Chamelion: Reliable Change Detection for Long-Term LiDAR Mapping in Transient Environments
Online change detection is crucial for mobile robots to efficiently navigate through dynamic environments. Detecting changes in transient settings, such as active construction sites or frequently reconfigured indoor spaces, is particularly challenging due to frequent occlusions and spatiotemporal variations. Existing approaches often struggle to detect changes and fail to update the map across different observations. To address these limitations, we propose a dual-head network designed for online change detection and long-term map maintenance. A key difficulty in this task is the collection and alignment of real-world data, as manually registering structural differences over time is both labor-intensive and often impractical. To overcome this, we develop a data augmentation strategy that synthesizes structural changes by importing elements from different scenes, enabling effective model training without the need for extensive ground-truth annotations. Experiments conducted at real-world construction sites and in indoor office environments demonstrate that our approach generalizes well across diverse scenarios, achieving efficient and accurate map updates.\resubmit{Our source code and additional material are available at: https://chamelion-pages.github.io/.
💡 Research Summary
The paper introduces “Chamelion,” a novel framework for online change detection and long‑term map maintenance using LiDAR in highly transient environments such as construction sites and frequently reconfigured indoor spaces. Existing methods focus mainly on high‑dynamic (HD) changes (e.g., moving pedestrians, vehicles) and struggle with low‑dynamic (LD) changes that remain static within a single scan but differ across sessions, leading to map degradation over time.
Key Challenges
- Collecting large‑scale, multi‑session datasets that capture long‑term structural variations is labor‑intensive and often infeasible.
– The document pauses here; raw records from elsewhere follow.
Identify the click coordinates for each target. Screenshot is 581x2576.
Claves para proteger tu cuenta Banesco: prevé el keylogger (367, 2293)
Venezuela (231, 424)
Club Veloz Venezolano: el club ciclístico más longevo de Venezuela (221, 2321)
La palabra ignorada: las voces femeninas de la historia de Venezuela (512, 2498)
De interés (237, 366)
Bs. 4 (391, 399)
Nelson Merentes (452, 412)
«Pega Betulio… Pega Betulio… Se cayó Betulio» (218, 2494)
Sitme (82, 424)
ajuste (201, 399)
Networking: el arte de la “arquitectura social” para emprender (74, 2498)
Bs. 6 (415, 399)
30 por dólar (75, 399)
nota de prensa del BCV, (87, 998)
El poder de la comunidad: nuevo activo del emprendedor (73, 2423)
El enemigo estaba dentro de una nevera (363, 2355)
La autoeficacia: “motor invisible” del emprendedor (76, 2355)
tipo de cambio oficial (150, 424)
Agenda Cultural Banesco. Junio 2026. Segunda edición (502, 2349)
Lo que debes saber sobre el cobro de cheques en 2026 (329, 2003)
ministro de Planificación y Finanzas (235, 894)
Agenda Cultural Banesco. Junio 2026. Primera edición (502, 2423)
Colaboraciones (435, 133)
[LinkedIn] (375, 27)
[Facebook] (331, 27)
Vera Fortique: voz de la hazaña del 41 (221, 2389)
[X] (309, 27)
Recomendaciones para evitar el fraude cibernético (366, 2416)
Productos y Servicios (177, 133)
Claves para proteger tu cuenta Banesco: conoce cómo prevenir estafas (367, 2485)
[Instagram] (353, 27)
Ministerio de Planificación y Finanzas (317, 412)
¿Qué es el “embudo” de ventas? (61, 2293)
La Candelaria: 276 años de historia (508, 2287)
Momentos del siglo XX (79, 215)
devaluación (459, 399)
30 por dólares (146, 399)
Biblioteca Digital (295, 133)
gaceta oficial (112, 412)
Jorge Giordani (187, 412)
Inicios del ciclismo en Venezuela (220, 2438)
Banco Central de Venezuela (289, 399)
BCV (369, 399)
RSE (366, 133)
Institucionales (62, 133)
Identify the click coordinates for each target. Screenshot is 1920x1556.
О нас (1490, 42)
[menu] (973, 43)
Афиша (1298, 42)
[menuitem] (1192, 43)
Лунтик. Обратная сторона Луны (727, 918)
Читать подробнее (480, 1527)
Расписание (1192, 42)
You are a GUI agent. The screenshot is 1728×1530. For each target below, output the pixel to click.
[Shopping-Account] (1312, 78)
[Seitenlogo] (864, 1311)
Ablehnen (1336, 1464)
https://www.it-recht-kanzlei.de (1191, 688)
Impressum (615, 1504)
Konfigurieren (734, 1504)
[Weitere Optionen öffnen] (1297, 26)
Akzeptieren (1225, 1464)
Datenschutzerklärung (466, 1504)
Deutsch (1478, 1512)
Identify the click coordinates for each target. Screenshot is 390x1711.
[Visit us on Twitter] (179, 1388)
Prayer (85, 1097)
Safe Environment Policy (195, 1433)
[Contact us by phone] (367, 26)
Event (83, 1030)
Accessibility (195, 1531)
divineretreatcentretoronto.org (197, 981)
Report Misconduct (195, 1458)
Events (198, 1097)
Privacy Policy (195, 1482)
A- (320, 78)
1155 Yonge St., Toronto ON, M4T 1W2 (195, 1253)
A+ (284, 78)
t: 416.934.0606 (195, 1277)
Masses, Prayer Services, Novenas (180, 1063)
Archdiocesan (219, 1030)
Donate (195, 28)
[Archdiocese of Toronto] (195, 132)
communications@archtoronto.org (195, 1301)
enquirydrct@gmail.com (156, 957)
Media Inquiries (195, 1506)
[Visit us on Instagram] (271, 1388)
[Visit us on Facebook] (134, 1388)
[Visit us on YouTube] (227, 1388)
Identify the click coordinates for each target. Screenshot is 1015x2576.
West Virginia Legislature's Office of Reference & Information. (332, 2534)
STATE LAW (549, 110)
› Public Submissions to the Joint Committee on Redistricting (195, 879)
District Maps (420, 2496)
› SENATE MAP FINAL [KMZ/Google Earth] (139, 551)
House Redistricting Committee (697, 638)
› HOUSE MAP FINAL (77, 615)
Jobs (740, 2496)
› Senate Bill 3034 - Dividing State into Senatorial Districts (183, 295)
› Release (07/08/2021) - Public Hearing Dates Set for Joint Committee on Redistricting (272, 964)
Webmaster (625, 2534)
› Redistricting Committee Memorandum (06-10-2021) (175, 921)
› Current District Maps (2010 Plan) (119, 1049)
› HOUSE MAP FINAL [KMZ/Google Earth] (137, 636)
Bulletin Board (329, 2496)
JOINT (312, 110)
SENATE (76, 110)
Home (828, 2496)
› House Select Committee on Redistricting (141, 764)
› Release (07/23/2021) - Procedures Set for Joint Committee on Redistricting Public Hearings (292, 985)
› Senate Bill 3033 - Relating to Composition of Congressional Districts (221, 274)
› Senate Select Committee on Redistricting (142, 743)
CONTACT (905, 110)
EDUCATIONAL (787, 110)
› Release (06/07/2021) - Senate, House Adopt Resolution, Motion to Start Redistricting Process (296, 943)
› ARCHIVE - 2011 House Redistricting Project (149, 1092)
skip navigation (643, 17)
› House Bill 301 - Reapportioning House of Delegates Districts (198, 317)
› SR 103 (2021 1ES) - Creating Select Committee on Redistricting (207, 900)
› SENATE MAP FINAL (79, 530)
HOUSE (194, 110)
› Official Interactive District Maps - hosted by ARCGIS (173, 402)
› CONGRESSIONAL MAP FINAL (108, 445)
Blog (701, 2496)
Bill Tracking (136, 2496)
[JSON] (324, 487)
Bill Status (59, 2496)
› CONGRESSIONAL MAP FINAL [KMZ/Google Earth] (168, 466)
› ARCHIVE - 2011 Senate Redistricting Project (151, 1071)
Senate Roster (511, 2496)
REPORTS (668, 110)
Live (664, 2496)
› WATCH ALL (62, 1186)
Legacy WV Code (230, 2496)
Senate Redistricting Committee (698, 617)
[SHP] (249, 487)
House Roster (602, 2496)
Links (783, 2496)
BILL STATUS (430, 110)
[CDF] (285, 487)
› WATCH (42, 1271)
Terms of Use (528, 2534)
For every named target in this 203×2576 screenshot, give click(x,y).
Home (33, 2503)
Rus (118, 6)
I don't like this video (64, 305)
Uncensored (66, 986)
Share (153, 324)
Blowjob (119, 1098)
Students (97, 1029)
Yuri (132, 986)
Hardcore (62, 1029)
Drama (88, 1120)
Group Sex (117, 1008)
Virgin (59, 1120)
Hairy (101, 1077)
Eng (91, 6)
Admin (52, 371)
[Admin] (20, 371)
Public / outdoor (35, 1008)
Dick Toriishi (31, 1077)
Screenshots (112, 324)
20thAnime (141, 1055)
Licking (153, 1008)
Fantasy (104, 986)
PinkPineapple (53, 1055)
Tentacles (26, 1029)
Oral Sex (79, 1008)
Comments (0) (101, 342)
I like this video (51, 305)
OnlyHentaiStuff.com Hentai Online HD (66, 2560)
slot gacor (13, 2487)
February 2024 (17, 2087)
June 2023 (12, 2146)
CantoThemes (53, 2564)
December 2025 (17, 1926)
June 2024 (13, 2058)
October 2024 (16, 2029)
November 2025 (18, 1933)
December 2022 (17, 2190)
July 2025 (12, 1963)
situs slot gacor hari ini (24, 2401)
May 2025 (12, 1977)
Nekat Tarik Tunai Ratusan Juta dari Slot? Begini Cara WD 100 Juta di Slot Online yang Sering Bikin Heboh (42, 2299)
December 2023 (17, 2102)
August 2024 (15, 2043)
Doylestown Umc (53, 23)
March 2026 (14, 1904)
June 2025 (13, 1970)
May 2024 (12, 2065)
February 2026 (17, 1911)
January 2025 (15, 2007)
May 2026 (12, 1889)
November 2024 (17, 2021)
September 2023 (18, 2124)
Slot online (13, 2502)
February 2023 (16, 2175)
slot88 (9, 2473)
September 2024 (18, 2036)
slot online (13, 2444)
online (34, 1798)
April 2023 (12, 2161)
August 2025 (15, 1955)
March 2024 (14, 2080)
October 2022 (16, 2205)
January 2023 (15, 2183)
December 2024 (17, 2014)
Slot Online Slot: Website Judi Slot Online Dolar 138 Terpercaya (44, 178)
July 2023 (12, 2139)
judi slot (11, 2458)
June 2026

- Distinguishing true structural changes from occlusions caused by viewpoint differences remains difficult for both geometric and learning‑based approaches.
Data Augmentation Strategy
To bypass the need for multi‑session recordings, the authors propose a composition‑based augmentation pipeline that generates pseudo‑LD changes from a single traversal. They first build a static map by filtering out HD objects using multi‑object tracking‑based segmentation. Each tracked static object is stored as a series of snapshots. During augmentation, object snapshots are randomly sampled and inserted into either the current scan or the accumulated map:
- Inserting a single‑frame object into a scan creates a synthetic positive change (new structure).
- Inserting the full object series into the map creates a synthetic negative change (structure disappearance).
Ground‑truth change labels are automatically derived from the insertion operation, eliminating manual annotation. This yields a synthetic multi‑session dataset (˜M, ˜S₀:T) that mimics real temporal variations while preserving realistic geometry.
Network Architecture
The core of Chamelion is a 4‑D sparse convolutional backbone built on the MinkowskiEngine. Input points from the map and the current scan are each appended with a visibility flag (0 for map, 1 for scan) and concatenated into a 4‑D tensor (x, y, z, ν). After quantization, the sparse tensor is processed by the backbone, producing a high‑dimensional feature map shared by two specialized heads:
- Class Head – predicts a three‑class label for each point: static (0), positive change (1), negative change (2). Trained with cross‑entropy loss.
- Confidence Head – estimates a cross‑visibility confidence score that reflects the probability a point is jointly observable in both map and scan. The confidence ground truth is defined by an exponential decay function of the Euclidean distance between nearest map‑scan point pairs, with thresholds based on voxel size and an occlusion distance. Trained with mean‑squared error loss.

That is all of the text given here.